O pai de Kinza Hussein foi morto tentando buscar farinha para fazer pão. Ela é assombrada pela imagem de seu cadáver, trazido para casa para ser enterrado após ser morto por um míssil.
“Ele não tinha olhos e a língua estava cortada”, ela recorda.
“Tudo o que queremos é que a guerra acabe”, diz ela. “Tudo é triste.”
Quase toda a população em Gaza agora depende de distribuição de ajuda para o básico. De acordo com números da ONU, cerca de 1,7 milhão de pessoas foram deslocadas, muitas forçadas a se mover repetidamente em busca de segurança.
Mas a agência infantil da ONU, Unicef, diz que sua maior preocupação é com cerca de 19.000 crianças que estão órfãs ou sem qualquer adulto para cuidar delas.
“Muitas dessas crianças foram encontradas sob os escombros ou perderam os pais no bombardeio de suas casas”, diz Jonathan Crickx, chefe de comunicações da Unicef Palestina, de Rafah, no sul de Gaza. Outros foram encontrados em postos de controle israelenses, hospitais e nas ruas.
“Os mais jovens muitas vezes não conseguem dizer seu nome e até mesmo os mais velhos geralmente estão em choque, então pode ser extremamente difícil identificá-los e potencialmente reagrupá-los com a família estendida.”
Mesmo quando é possível encontrar familiares, eles nem sempre estão em condições de ajudar a cuidar de uma criança enlutada.
“Tenhamos em mente que muitas vezes eles também estão em uma situação muito ruim”, diz Crickx.
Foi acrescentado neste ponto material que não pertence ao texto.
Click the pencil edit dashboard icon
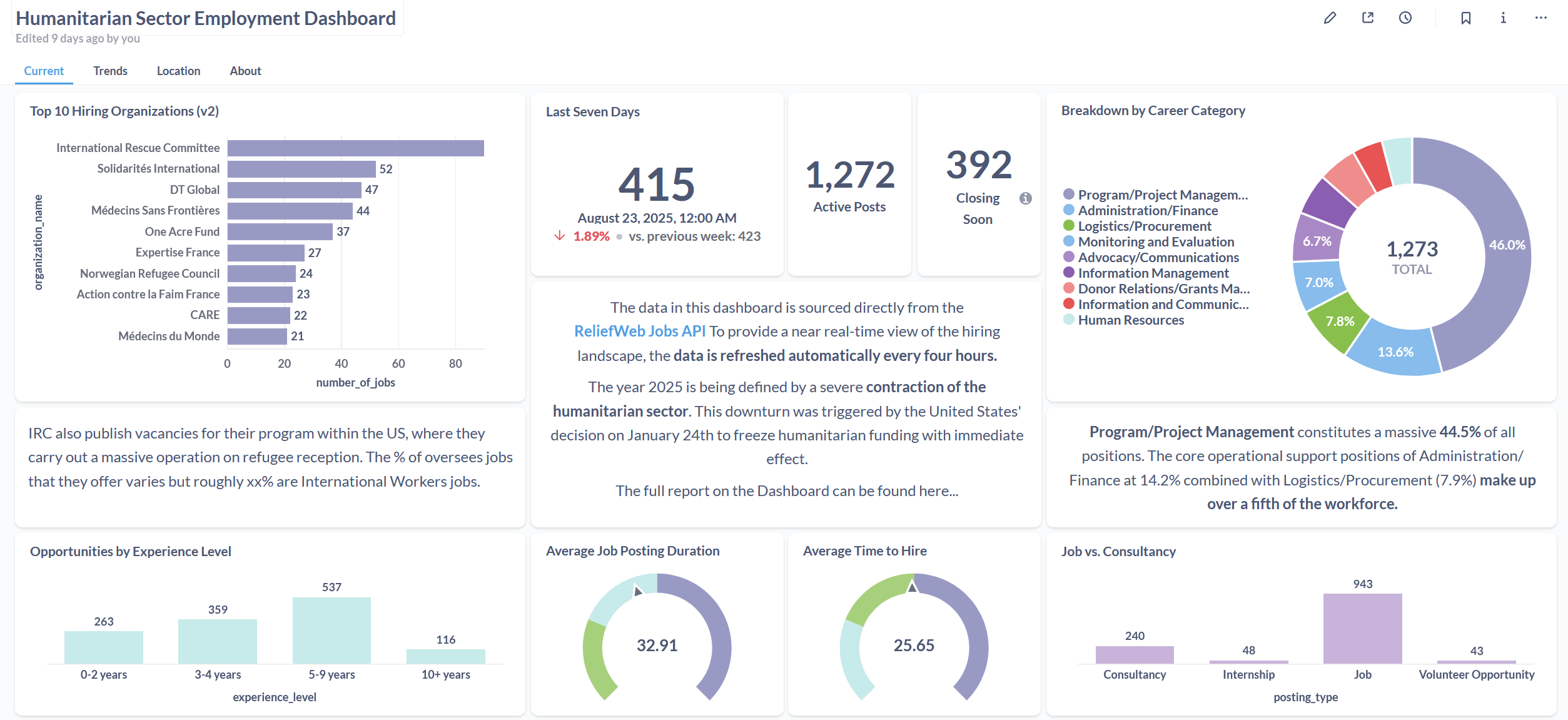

“Eles podem ter seus próprios filhos para cuidar e pode ser difícil, quando não impossível, cuidar dessas crianças desacompanhadas e separadas.”
Desde que a guerra começou, a organização sem fins lucrativos SOS Children’s Villages, que atua localmente com a Unicef, diz que tem trabalhado para receber 55 crianças, todas com menos de 10 anos. E empregou uma equipe especializada adicional em Rafah para fornecer ajuda psicológica.
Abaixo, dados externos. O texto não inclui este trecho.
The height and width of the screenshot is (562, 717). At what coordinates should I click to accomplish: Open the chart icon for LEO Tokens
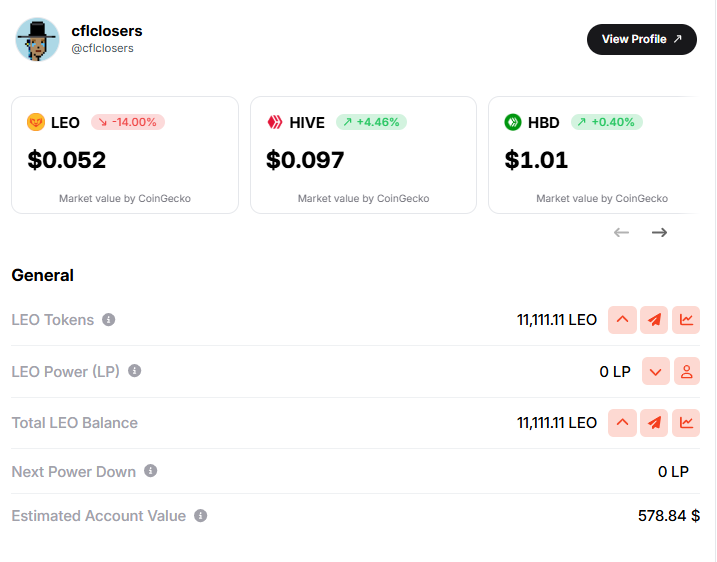pyautogui.click(x=686, y=320)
Um funcionário sênior da equipe da SOS conta de uma criança de 4 anos que foi deixada em um posto de controle. Ela foi trazida com mutismo seletivo, um transtorno de ansiedade que a deixou incapaz de falar sobre o que aconteceu com ela e a família. Mas agora, depois de ser recebida com presentes e brincar com outras crianças com quem vive, está progredindo.
A Unicef acredita que quase todas as crianças em Gaza hoje precisam de apoio à saúde mental.
Com suas vidas dilaceradas, mesmo quando houver um cessar-fogo duradouro, muitos ficarão com traumas difíceis de superar.